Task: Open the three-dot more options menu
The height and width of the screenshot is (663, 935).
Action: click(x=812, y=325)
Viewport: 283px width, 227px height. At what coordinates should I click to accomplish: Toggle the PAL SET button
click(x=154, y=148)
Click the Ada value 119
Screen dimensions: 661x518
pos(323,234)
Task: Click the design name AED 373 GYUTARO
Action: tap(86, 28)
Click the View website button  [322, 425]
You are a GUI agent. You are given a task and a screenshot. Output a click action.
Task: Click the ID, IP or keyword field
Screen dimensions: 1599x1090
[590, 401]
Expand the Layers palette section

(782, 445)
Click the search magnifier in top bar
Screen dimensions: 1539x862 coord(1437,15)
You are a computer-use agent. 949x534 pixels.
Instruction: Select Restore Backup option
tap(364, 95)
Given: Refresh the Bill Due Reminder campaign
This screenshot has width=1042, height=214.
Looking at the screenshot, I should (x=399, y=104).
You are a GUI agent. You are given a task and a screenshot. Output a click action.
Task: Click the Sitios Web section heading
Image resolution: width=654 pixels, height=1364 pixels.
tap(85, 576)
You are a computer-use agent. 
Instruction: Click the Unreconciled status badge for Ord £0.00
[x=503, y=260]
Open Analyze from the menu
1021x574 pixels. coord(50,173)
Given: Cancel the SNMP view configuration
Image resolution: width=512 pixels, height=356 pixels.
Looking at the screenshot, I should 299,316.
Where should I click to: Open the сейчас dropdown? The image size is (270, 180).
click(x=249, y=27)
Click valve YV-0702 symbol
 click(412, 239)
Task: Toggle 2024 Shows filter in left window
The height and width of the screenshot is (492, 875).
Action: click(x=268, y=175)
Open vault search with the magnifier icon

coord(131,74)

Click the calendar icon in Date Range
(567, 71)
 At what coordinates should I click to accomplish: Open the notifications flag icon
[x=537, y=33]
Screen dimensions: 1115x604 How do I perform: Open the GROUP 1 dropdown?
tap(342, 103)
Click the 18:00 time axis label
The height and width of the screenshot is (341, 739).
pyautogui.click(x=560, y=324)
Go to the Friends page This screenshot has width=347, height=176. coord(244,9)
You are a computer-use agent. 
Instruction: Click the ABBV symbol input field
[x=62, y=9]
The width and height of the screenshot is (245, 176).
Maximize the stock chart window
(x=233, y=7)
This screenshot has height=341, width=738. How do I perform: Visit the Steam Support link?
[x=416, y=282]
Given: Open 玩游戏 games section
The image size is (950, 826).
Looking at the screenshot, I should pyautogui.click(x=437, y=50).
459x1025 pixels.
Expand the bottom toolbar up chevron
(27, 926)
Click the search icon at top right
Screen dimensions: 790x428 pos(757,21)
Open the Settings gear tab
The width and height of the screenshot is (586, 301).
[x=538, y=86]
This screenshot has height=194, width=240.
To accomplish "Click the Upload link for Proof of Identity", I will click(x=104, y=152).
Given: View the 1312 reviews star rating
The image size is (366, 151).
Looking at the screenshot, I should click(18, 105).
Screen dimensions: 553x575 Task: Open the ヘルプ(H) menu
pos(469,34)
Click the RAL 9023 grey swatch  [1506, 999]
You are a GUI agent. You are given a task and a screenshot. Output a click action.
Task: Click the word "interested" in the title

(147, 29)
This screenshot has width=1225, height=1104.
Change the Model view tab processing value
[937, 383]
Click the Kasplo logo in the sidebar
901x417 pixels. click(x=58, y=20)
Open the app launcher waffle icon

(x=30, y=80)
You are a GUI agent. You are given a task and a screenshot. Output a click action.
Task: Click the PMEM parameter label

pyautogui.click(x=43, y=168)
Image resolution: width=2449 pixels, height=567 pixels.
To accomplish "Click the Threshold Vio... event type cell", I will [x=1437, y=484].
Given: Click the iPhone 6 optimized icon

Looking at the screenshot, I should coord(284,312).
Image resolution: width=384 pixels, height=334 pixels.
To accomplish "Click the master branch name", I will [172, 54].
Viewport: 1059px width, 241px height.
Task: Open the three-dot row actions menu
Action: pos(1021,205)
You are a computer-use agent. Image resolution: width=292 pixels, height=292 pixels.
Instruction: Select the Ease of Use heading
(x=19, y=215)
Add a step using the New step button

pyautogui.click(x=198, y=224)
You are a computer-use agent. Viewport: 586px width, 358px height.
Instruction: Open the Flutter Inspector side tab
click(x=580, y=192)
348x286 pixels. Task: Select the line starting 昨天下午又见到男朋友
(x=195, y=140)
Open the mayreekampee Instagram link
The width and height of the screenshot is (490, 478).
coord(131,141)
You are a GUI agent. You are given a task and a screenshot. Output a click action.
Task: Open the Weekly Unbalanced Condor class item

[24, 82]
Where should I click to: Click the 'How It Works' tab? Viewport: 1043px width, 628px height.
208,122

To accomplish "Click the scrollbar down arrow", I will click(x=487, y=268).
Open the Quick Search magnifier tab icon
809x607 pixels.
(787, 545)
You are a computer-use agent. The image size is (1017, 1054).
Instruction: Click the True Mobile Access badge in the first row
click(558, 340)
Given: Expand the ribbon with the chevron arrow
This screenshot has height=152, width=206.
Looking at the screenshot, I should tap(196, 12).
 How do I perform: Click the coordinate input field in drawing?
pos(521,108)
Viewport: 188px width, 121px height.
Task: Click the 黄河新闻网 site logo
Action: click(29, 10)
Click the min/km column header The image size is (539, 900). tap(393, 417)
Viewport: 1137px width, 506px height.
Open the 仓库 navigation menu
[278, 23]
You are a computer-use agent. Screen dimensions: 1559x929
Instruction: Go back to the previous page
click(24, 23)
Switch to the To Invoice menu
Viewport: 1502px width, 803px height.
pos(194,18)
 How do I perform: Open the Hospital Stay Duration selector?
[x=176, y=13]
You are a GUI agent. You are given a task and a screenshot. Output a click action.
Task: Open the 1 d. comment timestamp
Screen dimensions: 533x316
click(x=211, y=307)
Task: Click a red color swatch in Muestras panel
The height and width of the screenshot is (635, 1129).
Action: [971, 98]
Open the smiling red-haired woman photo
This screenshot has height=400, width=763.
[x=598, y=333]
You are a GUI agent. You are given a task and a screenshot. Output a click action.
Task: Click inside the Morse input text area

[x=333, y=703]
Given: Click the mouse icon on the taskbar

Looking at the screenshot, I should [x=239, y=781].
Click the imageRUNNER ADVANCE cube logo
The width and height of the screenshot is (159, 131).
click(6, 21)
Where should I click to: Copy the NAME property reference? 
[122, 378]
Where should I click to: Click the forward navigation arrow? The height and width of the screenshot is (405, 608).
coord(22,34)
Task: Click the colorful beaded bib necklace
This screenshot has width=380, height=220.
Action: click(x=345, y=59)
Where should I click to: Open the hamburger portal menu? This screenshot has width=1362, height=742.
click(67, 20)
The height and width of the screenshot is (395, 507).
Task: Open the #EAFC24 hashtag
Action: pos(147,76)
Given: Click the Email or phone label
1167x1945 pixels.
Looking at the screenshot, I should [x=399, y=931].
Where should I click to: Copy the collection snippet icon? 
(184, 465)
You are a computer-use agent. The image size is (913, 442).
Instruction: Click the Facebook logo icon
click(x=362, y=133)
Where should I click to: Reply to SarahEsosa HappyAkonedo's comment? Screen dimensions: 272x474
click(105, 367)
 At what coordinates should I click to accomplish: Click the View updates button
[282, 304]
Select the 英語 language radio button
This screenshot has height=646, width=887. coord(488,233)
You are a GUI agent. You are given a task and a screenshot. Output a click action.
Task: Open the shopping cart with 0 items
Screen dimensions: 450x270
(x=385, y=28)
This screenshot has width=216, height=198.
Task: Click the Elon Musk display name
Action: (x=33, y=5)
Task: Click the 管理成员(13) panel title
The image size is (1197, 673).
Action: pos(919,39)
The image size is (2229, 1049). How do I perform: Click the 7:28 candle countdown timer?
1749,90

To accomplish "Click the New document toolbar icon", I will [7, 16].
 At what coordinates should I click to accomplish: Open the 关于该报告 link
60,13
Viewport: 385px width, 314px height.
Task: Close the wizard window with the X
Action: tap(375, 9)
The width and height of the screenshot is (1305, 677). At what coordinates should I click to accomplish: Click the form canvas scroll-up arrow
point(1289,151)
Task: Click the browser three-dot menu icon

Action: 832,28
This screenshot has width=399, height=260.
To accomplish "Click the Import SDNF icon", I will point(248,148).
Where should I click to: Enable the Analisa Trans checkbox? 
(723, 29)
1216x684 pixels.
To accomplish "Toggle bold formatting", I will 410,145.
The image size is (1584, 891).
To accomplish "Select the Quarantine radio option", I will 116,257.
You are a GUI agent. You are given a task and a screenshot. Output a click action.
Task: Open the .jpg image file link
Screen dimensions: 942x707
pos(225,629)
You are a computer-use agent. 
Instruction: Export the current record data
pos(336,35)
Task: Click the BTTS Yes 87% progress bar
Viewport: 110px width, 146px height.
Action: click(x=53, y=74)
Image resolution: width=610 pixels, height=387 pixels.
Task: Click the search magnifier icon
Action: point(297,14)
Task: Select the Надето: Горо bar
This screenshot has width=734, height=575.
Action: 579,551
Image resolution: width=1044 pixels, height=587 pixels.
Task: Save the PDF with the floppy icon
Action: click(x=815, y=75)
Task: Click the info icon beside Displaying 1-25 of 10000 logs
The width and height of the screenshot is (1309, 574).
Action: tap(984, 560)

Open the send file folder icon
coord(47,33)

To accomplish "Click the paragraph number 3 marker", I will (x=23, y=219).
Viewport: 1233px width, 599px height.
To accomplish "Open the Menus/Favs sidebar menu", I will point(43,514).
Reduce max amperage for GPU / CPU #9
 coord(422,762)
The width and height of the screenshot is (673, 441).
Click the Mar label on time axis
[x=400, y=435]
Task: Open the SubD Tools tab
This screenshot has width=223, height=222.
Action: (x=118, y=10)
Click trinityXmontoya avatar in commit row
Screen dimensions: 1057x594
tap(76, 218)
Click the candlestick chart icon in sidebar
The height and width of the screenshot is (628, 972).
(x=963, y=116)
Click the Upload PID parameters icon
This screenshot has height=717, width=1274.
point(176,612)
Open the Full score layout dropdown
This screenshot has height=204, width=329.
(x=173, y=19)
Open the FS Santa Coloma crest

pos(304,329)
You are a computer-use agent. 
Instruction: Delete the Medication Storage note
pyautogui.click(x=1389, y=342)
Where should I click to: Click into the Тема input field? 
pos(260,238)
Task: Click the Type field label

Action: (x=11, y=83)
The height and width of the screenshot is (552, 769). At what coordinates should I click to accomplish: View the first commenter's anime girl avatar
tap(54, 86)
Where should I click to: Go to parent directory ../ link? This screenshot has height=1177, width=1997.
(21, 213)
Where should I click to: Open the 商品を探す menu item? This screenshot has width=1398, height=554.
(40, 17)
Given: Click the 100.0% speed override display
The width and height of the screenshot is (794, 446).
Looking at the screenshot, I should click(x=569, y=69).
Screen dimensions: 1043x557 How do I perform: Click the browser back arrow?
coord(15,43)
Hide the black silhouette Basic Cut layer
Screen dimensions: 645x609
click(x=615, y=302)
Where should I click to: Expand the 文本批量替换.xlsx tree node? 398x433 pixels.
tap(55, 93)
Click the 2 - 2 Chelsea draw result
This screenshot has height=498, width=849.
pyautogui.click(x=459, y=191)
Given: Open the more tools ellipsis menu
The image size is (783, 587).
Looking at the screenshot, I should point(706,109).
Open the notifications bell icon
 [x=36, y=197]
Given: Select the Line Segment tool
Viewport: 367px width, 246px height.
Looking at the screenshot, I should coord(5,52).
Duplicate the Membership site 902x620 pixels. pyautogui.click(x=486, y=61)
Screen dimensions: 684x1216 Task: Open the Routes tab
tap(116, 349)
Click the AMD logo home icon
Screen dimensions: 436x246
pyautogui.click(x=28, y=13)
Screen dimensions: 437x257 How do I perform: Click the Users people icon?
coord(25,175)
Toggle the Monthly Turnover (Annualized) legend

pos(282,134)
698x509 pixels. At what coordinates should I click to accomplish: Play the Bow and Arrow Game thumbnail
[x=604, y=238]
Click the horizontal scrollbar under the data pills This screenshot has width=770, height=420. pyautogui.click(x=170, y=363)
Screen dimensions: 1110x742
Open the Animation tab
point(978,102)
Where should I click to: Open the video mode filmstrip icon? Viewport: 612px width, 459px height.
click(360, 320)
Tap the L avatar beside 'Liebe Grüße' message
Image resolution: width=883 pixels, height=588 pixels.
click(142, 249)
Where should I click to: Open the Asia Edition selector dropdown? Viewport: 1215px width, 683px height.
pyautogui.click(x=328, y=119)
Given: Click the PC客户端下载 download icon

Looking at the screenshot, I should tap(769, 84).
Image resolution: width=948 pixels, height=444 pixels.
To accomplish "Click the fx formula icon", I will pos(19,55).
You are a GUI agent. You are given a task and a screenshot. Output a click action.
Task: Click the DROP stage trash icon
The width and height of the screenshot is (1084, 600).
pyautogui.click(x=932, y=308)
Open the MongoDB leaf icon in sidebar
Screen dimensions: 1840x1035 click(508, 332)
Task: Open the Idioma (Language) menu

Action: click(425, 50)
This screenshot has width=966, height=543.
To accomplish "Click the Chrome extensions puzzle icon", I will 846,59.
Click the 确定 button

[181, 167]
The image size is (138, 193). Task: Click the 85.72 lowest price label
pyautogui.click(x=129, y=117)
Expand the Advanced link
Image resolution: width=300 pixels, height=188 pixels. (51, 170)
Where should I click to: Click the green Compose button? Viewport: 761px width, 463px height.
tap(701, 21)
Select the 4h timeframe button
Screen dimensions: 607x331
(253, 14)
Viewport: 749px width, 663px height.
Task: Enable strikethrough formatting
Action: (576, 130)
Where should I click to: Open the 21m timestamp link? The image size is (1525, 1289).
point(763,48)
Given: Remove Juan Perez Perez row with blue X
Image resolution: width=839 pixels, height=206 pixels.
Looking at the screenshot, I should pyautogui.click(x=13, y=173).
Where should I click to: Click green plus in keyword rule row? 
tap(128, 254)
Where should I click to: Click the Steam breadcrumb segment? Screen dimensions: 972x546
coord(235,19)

◆ Job ◆
Reproduce everything in the material above, from the line containing "will click(x=487, y=268)." down to the line containing "Action: click(x=345, y=59)", with both of those lines included.

◆ Answer to the problem ◆
To accomplish "Click the scrollbar down arrow", I will click(x=487, y=268).
Open the Quick Search magnifier tab icon
809x607 pixels.
(787, 545)
You are a computer-use agent. The image size is (1017, 1054).
Instruction: Click the True Mobile Access badge in the first row
click(558, 340)
Given: Expand the ribbon with the chevron arrow
This screenshot has height=152, width=206.
Looking at the screenshot, I should tap(196, 12).
 How do I perform: Click the coordinate input field in drawing?
pos(521,108)
Viewport: 188px width, 121px height.
Task: Click the 黄河新闻网 site logo
Action: click(29, 10)
Click the min/km column header The image size is (539, 900). tap(393, 417)
Viewport: 1137px width, 506px height.
Open the 仓库 navigation menu
[278, 23]
You are a computer-use agent. Screen dimensions: 1559x929
Instruction: Go back to the previous page
click(24, 23)
Switch to the To Invoice menu
Viewport: 1502px width, 803px height.
pos(194,18)
 How do I perform: Open the Hospital Stay Duration selector?
[x=176, y=13]
You are a GUI agent. You are given a task and a screenshot. Output a click action.
Task: Open the 1 d. comment timestamp
Screen dimensions: 533x316
click(x=211, y=307)
Task: Click a red color swatch in Muestras panel
The height and width of the screenshot is (635, 1129).
Action: [971, 98]
Open the smiling red-haired woman photo
This screenshot has height=400, width=763.
[x=598, y=333]
You are a GUI agent. You are given a task and a screenshot. Output a click action.
Task: Click inside the Morse input text area

[x=333, y=703]
Given: Click the mouse icon on the taskbar

Looking at the screenshot, I should [x=239, y=781].
Click the imageRUNNER ADVANCE cube logo
The width and height of the screenshot is (159, 131).
click(6, 21)
Where should I click to: Copy the NAME property reference? 
[122, 378]
Where should I click to: Click the forward navigation arrow? The height and width of the screenshot is (405, 608).
coord(22,34)
Task: Click the colorful beaded bib necklace
This screenshot has width=380, height=220.
Action: click(x=345, y=59)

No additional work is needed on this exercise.